Bulking Agents (Fiber)
Fiber is the laxative most doctors recommend for normal and slow-transit constipation. Abdominal cramping, bloating, or gas can occur when abruptly increasing or changing your dietary fiber intake. Fiber is naturally available in fruits, vegetables, and whole grains (especially wheat bran). Fiber is also available over the counter in Metamucil, Citrucel, Fiber-Lax, Benefiber, Equilactin, and Fibercon.
Fiber works by increasing the water content and bulk of the stool, which helps to move it quickly through the colon. When taking fiber supplements, it’s essential to drink enough water to minimize the possibility of flatulence and a possible obstruction.
People who increase their fiber abruptly may suffer abdominal cramping, bloating, or gas. Gradually increase your fiber. Also, fiber can reduce your body’s absorption of some medicines, so always take your medicine at least one hour before — or two hours after — consuming fiber.
As the name implies, lubricant laxatives make stools slippery. The mineral oil within these products adds a slick layer to the intestine’s walls and stops the stool from drying out. Though highly effective, lubricant laxatives are best used as a short-term cure for constipation. Over a longer period, mineral oil can absorb fat-soluble vitamins from the intestine, and decrease certain prescription drugs from being fully absorbed into the body.
Emollient Laxatives (Stool Softeners)
Commonly known as “stool softeners,” emollient laxatives such as Colace contain docusate, a surfactant that helps to “wet” and soften the stool. Although it might take a week or longer for emollient laxatives to be effective, they are frequently used by those who are recovering from surgery, women who have just given birth, or individuals with hemorrhoids.
Osmotic and Hyperosmolar Laxatives
These products include Fleet Phospho-Soda, Milk of Magnesia or MOM, Kristalose, and Miralax — all hydrating agents that draw fluids into the intestine from the surrounding tissues. More water in the intestine results in softer stools that are easier to pass. It’s imperative to drink a lot of water with osmotic and hyperosmolar laxatives, not only for the laxative to be effective, but to decrease the possibility of gas and cramps.
If you need almost instantaneous relief from constipation, the stimulant laxatives will do the job. This type of laxative works by stimulating the lining of the intestine, thereby accelerating the stool’s journey through the colon. Stimulant laxatives also increase a stool’s hydration. Some popular brands include Ex-Lax, Senokot, Correctol, Dulcolax, and Feen-a-Mint. Prunes (dried plums) are also an effective colonic stimulant and taste good, too.

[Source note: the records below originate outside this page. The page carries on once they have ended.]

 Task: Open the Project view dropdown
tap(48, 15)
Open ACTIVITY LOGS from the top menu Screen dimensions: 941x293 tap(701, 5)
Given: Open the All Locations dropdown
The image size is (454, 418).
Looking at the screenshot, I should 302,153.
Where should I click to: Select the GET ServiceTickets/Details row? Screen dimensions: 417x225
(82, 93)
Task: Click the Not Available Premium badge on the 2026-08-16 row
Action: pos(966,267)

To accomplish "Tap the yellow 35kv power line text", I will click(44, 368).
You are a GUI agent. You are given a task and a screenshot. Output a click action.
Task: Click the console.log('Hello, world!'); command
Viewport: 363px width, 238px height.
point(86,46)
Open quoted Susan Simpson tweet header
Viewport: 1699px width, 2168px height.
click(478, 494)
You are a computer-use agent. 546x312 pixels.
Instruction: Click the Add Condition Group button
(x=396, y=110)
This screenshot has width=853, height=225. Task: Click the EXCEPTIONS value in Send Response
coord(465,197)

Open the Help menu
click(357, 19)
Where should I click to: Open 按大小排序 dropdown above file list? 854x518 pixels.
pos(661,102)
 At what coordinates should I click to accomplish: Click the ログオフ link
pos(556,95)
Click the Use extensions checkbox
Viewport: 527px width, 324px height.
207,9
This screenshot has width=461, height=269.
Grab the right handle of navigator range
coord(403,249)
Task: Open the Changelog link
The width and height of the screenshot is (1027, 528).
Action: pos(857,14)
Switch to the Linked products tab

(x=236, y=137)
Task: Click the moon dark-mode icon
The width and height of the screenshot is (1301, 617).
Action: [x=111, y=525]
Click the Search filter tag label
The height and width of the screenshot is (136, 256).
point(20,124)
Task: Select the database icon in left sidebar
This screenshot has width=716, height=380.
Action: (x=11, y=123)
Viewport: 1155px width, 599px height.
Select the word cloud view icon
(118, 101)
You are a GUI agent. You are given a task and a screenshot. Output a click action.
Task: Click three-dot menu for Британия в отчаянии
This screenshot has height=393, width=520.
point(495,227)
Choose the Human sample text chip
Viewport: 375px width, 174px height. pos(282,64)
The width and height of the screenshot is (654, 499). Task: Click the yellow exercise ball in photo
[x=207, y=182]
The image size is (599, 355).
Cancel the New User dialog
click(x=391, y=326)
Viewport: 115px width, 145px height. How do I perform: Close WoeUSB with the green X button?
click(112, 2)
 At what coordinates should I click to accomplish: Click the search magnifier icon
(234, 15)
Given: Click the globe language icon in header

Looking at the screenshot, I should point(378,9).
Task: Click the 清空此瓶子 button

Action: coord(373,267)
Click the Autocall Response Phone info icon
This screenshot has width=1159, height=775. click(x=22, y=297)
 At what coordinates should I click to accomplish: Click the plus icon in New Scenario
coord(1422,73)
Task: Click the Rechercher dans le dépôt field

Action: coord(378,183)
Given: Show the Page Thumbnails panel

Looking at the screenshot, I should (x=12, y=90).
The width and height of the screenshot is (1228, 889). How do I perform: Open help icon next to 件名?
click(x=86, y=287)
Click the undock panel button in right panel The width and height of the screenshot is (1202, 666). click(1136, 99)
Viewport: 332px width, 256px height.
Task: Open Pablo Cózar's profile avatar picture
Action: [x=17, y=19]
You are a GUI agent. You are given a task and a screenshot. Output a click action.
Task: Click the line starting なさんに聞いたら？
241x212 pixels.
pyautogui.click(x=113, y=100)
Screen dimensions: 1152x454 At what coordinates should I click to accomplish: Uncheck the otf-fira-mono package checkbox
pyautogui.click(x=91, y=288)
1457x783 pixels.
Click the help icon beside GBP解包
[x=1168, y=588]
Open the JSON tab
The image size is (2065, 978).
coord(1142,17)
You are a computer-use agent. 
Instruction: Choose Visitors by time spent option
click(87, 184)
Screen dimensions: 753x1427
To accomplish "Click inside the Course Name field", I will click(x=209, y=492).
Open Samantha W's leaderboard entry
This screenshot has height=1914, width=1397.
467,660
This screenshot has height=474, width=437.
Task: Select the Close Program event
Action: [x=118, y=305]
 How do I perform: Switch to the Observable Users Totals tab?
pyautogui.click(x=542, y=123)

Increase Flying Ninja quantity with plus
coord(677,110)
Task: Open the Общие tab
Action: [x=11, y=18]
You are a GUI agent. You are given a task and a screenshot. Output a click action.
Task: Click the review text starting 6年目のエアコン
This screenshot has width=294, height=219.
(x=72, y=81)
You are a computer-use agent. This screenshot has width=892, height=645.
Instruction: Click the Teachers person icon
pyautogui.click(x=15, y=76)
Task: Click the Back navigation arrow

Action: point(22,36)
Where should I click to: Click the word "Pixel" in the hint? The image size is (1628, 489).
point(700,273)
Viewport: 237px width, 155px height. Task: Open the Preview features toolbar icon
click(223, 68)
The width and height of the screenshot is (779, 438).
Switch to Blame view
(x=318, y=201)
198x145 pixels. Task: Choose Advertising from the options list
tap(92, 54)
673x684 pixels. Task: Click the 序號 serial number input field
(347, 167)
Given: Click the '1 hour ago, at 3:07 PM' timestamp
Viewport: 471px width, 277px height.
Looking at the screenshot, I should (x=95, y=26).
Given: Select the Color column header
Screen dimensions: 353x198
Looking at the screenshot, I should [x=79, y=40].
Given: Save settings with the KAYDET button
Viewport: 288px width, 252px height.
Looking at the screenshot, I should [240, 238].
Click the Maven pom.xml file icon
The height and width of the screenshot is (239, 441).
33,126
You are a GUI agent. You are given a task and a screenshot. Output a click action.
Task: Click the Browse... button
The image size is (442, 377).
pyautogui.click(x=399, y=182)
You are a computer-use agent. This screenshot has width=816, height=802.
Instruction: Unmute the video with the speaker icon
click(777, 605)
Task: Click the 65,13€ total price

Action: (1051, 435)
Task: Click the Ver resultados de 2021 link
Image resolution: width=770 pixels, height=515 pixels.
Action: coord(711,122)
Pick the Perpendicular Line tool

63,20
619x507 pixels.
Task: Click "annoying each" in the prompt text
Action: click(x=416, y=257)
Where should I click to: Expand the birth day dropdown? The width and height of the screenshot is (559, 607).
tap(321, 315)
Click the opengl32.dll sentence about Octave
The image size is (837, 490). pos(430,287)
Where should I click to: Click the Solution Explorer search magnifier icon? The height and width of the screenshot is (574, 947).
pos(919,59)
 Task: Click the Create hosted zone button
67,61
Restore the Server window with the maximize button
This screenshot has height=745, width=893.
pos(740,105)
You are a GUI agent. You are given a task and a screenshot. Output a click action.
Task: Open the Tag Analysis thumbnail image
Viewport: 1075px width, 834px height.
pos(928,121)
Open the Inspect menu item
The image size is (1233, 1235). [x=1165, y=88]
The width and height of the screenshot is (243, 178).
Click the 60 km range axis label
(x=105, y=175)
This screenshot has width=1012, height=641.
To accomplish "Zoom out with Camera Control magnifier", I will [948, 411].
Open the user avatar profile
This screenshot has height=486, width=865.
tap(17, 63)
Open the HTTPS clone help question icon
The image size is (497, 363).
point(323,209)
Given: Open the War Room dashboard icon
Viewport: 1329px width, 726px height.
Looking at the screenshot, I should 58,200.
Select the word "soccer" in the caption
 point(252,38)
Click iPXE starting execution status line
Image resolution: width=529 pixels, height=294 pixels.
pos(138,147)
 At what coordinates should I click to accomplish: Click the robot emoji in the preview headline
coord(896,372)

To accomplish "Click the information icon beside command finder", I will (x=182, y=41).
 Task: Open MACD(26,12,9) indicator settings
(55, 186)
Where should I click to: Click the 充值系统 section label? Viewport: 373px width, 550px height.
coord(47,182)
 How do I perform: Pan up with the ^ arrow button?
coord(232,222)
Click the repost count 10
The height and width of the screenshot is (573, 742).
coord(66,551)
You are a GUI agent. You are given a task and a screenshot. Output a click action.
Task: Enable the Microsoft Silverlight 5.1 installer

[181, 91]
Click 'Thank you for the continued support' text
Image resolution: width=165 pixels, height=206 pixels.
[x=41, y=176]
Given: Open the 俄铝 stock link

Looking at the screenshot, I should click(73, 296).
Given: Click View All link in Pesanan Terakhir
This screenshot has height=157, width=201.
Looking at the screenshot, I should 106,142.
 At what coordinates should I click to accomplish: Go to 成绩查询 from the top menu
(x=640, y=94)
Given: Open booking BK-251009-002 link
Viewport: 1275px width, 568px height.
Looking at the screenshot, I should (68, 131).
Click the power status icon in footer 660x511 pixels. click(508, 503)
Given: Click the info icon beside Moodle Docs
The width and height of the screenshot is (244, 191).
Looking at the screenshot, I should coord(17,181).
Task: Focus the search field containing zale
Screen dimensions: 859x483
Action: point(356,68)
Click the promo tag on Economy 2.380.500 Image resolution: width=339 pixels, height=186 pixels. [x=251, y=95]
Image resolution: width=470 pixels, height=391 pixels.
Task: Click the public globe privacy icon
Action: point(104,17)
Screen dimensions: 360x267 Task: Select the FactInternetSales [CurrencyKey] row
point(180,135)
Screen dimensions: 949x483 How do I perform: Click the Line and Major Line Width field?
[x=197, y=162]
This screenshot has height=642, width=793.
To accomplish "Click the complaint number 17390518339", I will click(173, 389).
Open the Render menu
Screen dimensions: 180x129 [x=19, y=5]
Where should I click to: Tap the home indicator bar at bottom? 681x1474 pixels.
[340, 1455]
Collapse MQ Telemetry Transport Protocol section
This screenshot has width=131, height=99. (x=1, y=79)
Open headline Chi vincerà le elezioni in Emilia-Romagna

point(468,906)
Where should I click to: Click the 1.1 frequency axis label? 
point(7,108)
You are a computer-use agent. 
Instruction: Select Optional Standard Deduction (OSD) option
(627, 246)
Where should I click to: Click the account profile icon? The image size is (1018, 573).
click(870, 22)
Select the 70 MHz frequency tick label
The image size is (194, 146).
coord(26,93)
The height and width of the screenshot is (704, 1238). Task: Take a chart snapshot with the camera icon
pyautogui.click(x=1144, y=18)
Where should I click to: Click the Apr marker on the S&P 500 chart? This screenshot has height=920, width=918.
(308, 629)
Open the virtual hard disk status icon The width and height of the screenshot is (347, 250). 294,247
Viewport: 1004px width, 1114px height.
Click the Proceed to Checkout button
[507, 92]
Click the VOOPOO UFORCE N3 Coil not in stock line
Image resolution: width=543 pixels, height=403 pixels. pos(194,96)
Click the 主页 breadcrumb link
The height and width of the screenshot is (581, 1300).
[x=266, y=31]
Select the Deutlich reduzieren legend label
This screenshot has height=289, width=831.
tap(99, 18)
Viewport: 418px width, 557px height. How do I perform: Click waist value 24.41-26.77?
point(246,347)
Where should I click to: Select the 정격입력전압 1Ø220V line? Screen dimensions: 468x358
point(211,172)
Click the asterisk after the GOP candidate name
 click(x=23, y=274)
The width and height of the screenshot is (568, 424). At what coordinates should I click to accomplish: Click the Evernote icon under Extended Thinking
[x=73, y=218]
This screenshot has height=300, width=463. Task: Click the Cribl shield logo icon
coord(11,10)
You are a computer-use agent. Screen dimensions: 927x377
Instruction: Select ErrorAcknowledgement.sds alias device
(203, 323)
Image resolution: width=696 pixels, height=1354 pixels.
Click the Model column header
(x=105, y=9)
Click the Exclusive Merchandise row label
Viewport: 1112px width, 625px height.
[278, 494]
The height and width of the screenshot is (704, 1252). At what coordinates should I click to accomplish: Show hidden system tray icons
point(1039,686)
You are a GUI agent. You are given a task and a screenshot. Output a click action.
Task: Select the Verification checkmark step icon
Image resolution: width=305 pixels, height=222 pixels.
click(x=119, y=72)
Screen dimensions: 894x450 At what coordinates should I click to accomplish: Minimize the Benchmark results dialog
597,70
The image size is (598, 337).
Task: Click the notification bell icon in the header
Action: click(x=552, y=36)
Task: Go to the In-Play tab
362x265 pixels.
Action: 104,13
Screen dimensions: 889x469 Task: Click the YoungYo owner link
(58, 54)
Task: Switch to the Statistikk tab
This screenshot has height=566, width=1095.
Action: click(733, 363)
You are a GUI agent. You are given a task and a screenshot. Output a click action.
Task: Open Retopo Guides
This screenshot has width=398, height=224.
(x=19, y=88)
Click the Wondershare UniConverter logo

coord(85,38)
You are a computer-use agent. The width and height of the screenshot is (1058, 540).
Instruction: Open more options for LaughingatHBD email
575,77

Note: Don’t use stimulant laxatives daily or regularly. This type of laxative may weaken the body’s natural ability to defecate and cause laxative dependency. One more caveat: the stimulant laxatives may cause cramping and diarrhea.
Use Laxatives Safely and Sparingly
When using a laxative to cure occasional constipation, remember these tips:
- If you need to use laxatives to be “regular,” use fiber first.
- Drink fluids and stay well hydrated when using laxatives. Avoid regular use of stimulant laxatives. They can limit your body’s ability to absorb vitamin D and calcium.
- If your problem with constipation continues, see your doctor. Constipation may be a warning sign of a more serious problem such as colon cancer, diabetes mellitus, or hypothyroidism, among others. Your doctor can evaluate your medical history, do a physical exam and laboratory tests, and determine the exact cause and solution for your constipation.